Mathematical analysis and modeling of DNA segregation mechanisms.

Abstract

The precise regulation of cell life division is indispensable to the reliable inheritance of genetic material, i.e. DNA, in successive generations of cells. This is governed by dedicated biochemical networks which ensure that all requirements are met before transition from one phase to the next. The Spindle Assembly Checkpoint (SAC) is an evolutionarily mechanism that delays mitotic progression until all chromosomes are properly linked to the mitotic spindle. During some asymmetric cell divisions, such as those observed in budding yeast, an additional mechanism, the Spindle Position Checkpoint (SPOC), is required to delay exit from mitosis until the mitotic spindle is correctly aligned. These checkpoints are complex and their elaborate spatiotemporal dynamics are challenging to understand intuitively.

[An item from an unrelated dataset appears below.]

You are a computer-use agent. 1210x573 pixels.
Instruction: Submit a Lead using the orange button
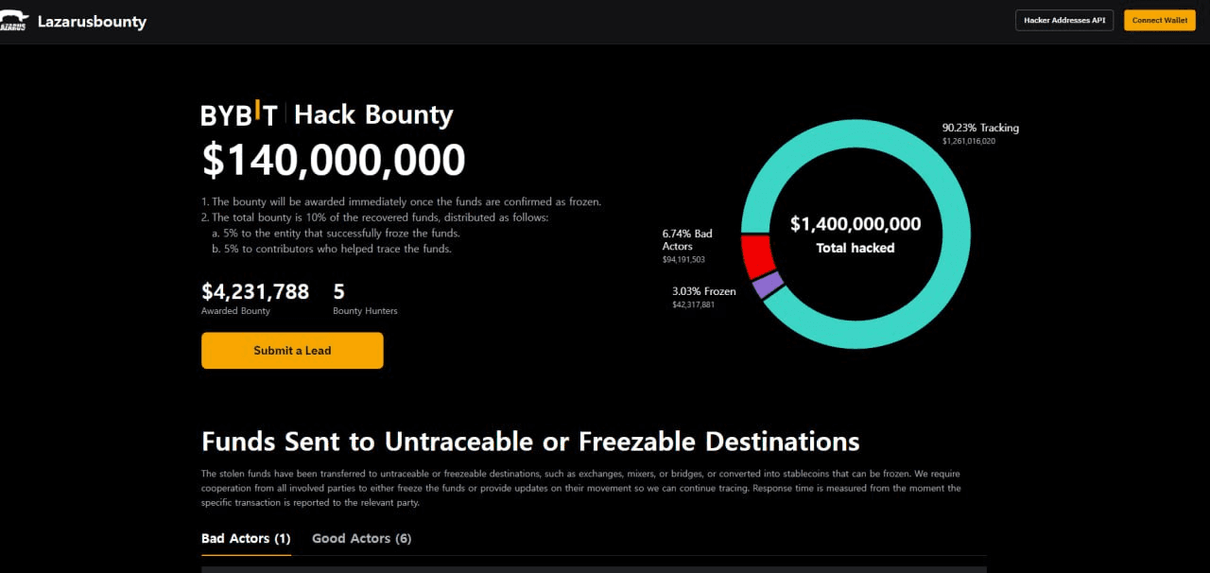point(292,350)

In this study, bistable mathematical models for both activation and silencing of mitotic checkpoints were constructed and analyzed. A one-parameter bifurcation was computed to show the realistic biochemical switches considering all signals. Numerical simulations involving systems of ODEs and PDEs were performed over various parameters, to investigate the effect of the diffusion coefficient. The results provide systems-level insights into mitotic transition and demonstrate that mathematical analysis constitutes a powerful tool for investigation of the dynamic properties of complex biomedical systems.